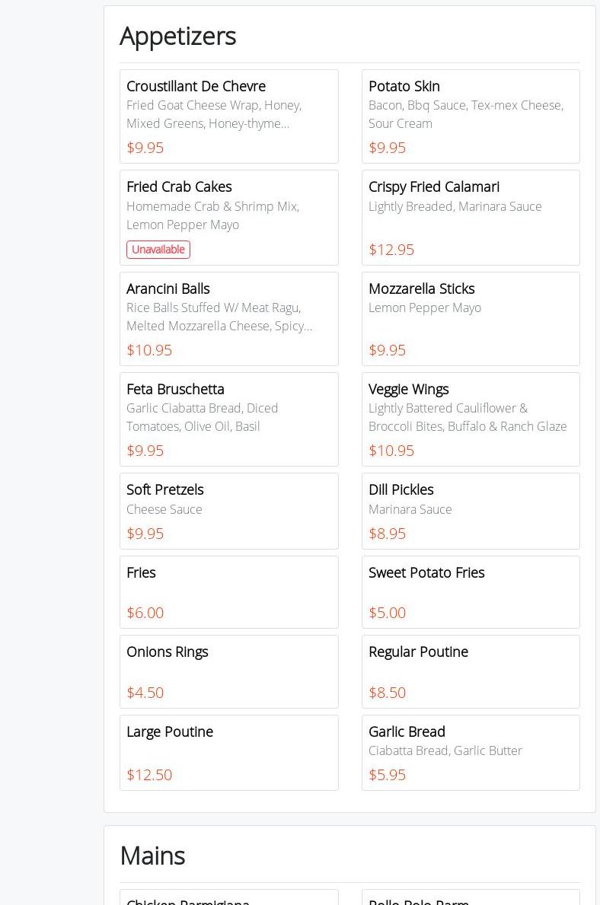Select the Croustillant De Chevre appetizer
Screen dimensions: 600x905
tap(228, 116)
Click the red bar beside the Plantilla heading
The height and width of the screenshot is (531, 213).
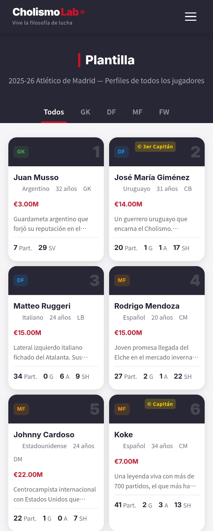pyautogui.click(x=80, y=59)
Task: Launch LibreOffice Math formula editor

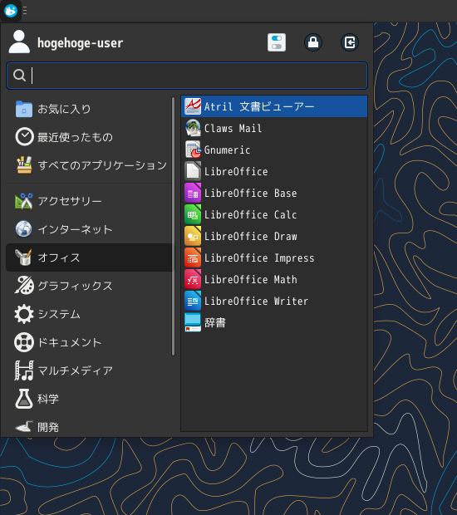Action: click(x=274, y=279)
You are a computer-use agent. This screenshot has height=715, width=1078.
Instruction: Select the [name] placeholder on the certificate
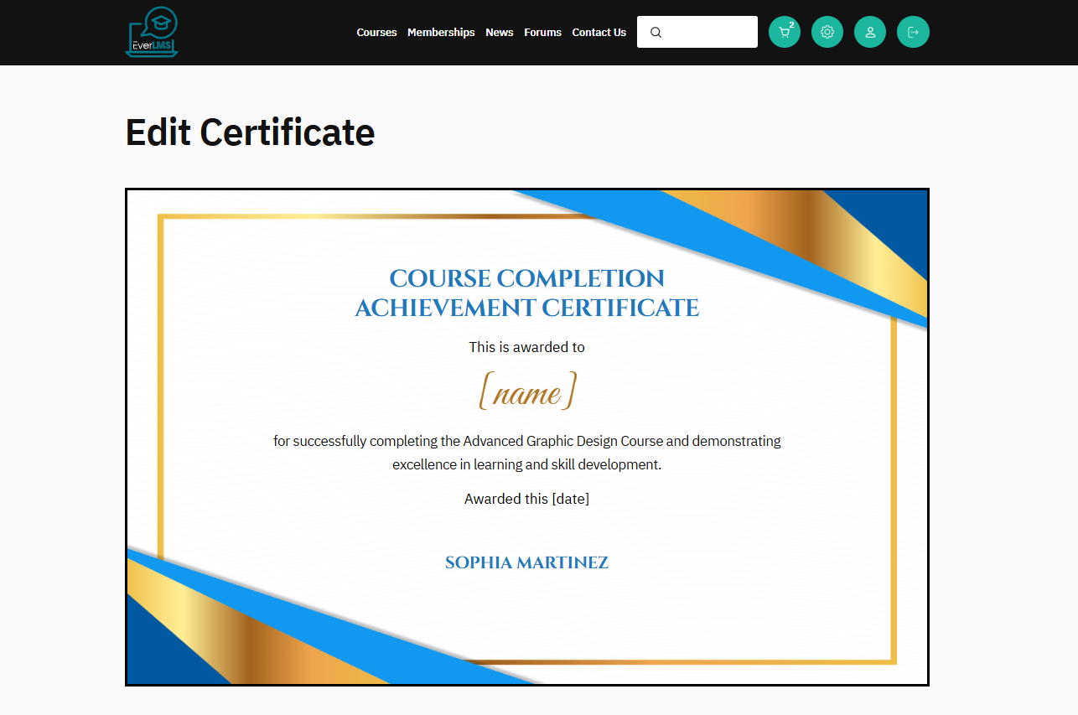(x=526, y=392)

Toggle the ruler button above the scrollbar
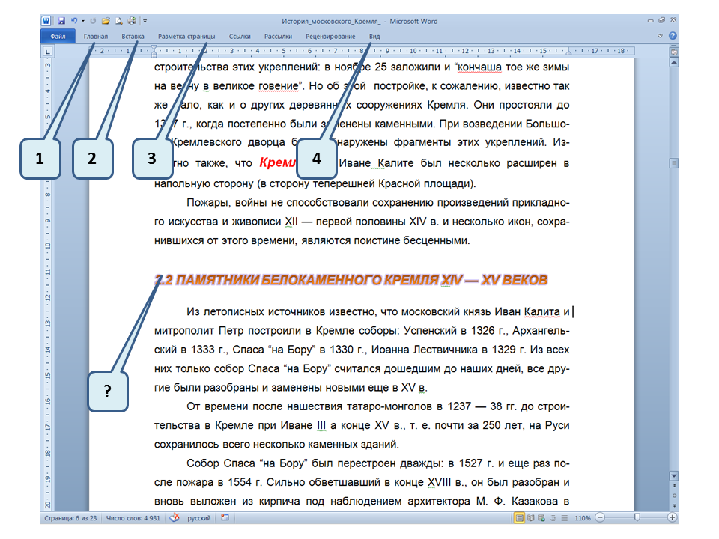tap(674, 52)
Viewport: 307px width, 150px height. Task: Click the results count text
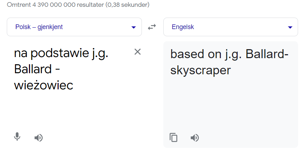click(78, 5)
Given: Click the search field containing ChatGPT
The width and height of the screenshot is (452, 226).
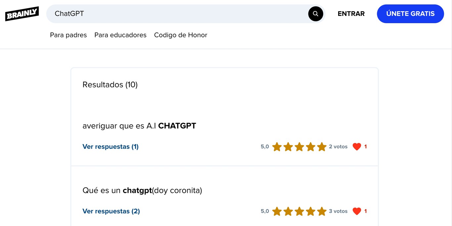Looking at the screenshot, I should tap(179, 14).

- - -

» **What to produce**:
Pictures are not part of the answer, which must be the exact lines from the one holding "Viewport: 307px width, 150px" through the end of the material, both ends included.

» **Answer section**:
Viewport: 307px width, 150px height. Task: Click the results count text
click(78, 5)
Given: Click the search field containing ChatGPT
The width and height of the screenshot is (452, 226).
Looking at the screenshot, I should tap(179, 14).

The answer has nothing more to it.